**DATA FOR REVIEW**
'''

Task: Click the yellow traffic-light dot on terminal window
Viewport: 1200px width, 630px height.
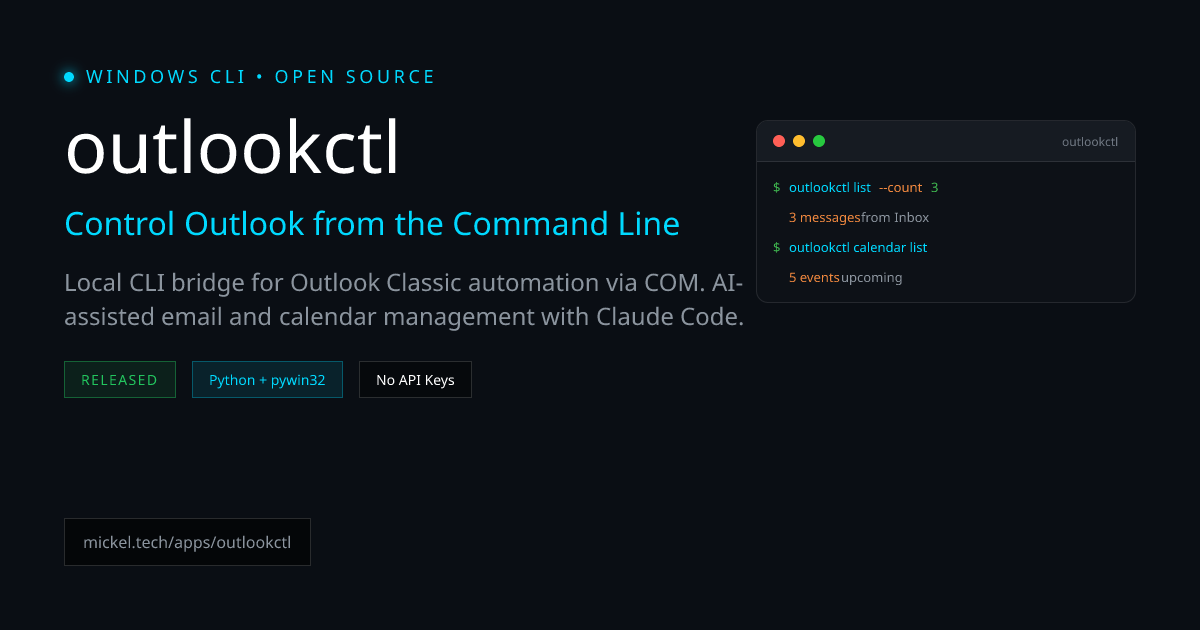Action: coord(798,141)
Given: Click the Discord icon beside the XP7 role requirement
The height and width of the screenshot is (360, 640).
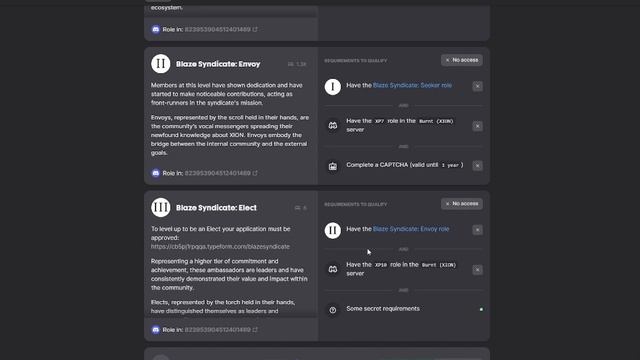Looking at the screenshot, I should (333, 126).
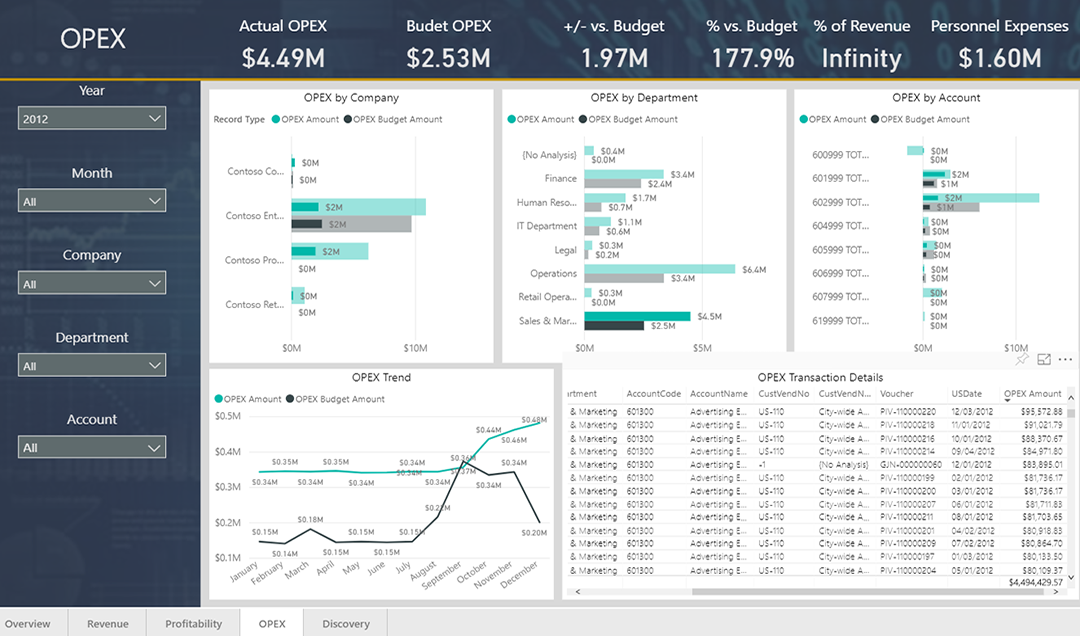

'''

**WHAT YOU WILL DO**
The lines that mention the word "Click" should be pulled from the records above.

**SOLUTION FOR THIS PROBLEM**
Task: Click the yellow traffic-light dot on terminal window
Given: Click the Discord icon beside the XP7 role requirement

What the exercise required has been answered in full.